> **Records shown**
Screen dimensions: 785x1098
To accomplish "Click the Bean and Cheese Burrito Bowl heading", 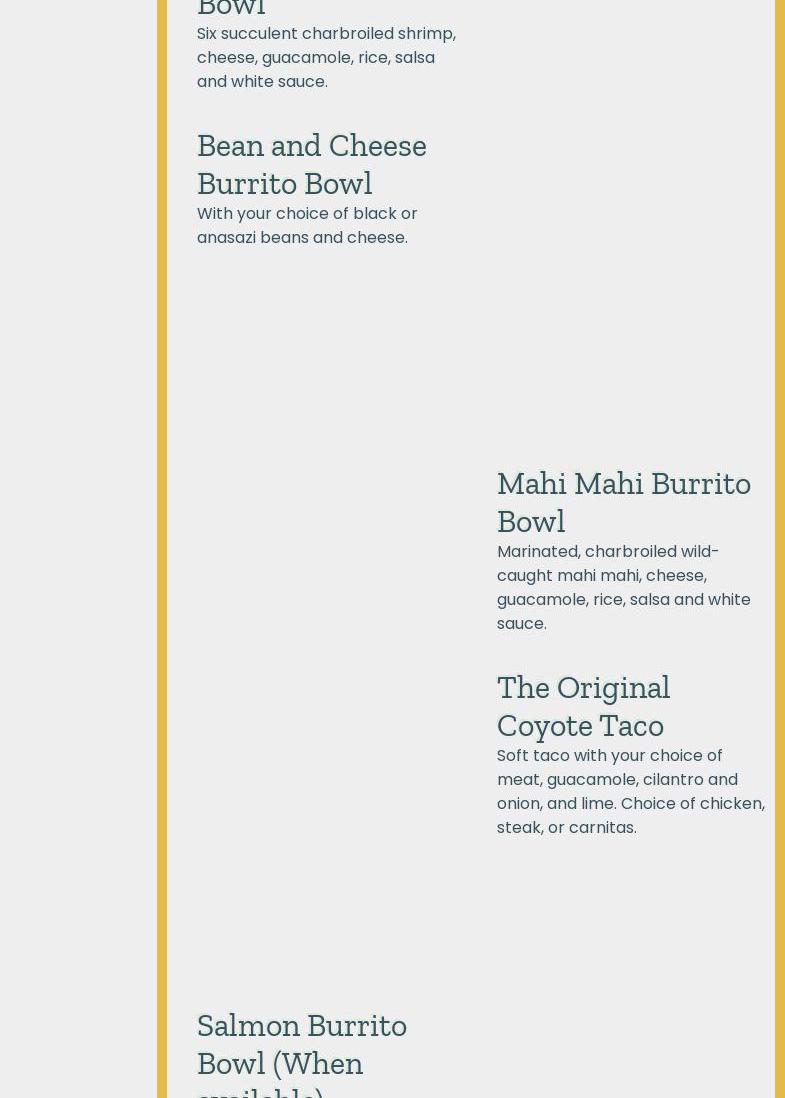I will (x=311, y=164).
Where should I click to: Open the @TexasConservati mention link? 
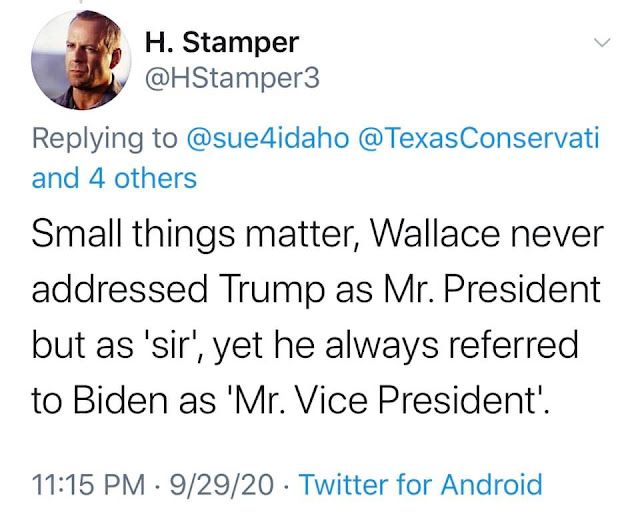[x=479, y=138]

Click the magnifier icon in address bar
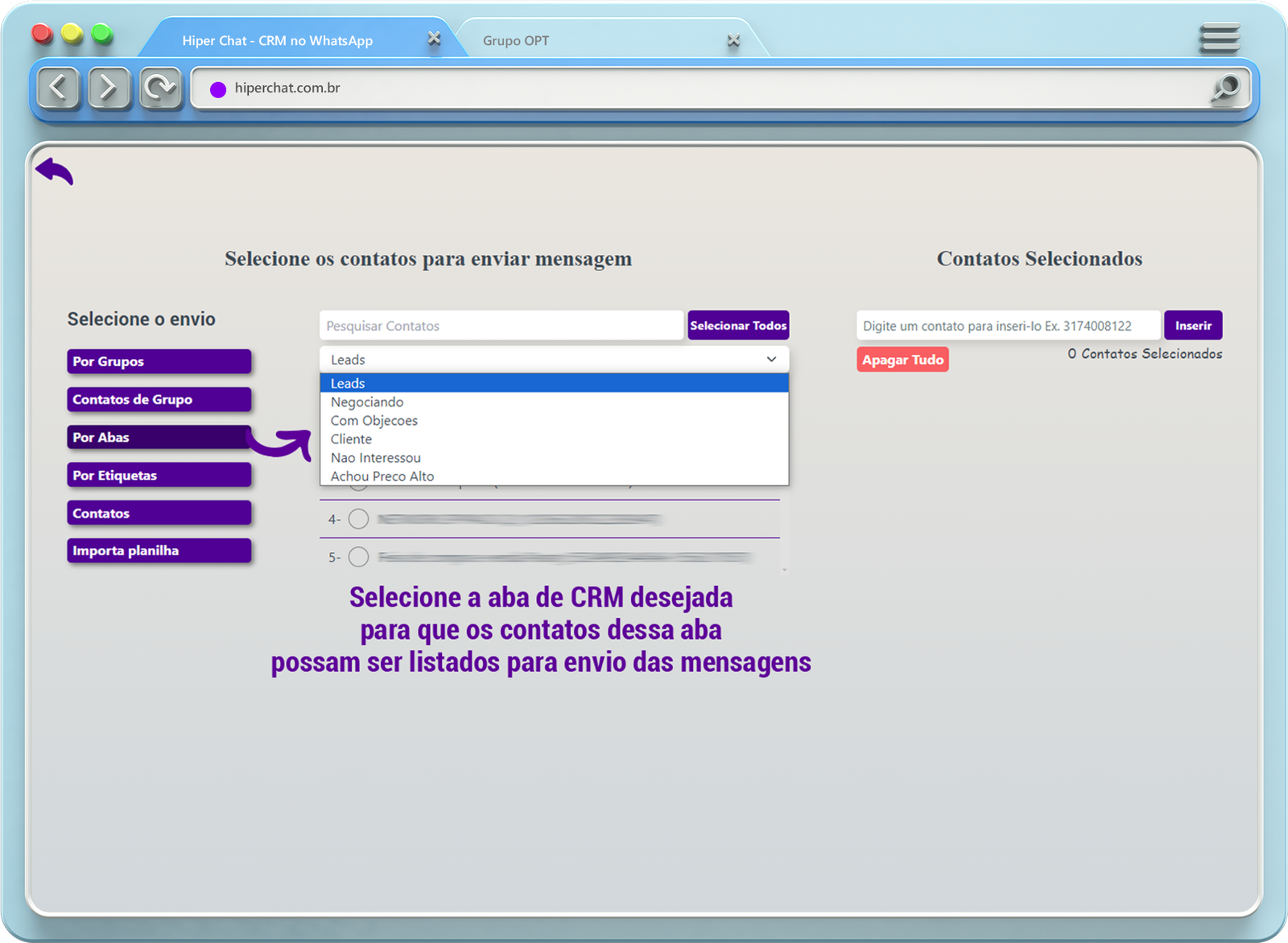(1226, 89)
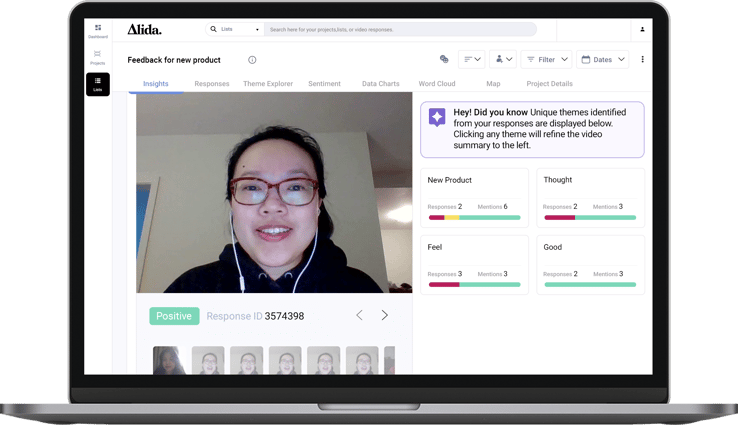The height and width of the screenshot is (425, 738).
Task: Go to the next video response arrow
Action: point(384,315)

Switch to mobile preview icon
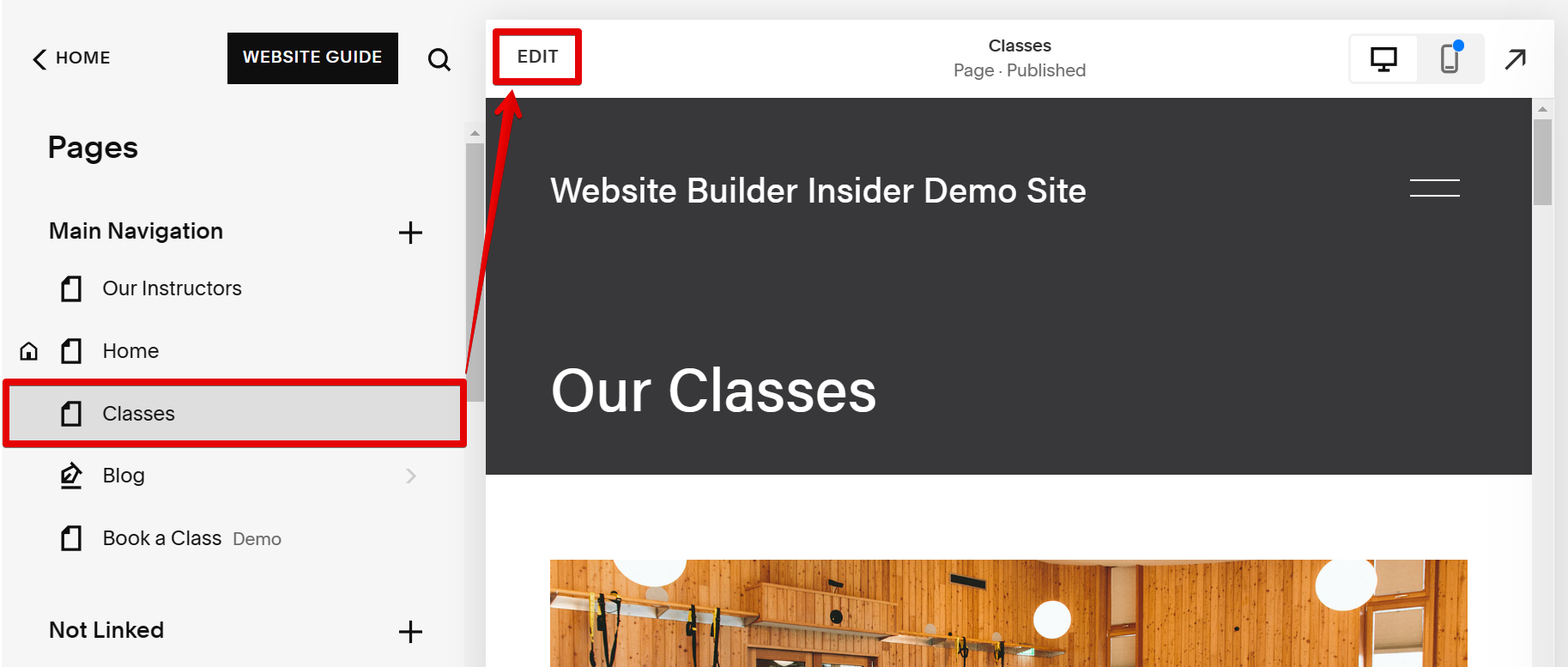pyautogui.click(x=1450, y=59)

> **Written problem**
Can you give again the lines starting at the one containing "Click the magnifier icon in address bar" and ending at the last line above, with the pictures left out?

> **The result**
Click the magnifier icon in address bar
(1226, 89)
The height and width of the screenshot is (425, 738).
Task: Go to the next video response arrow
Action: point(384,315)

Switch to mobile preview icon
pyautogui.click(x=1450, y=59)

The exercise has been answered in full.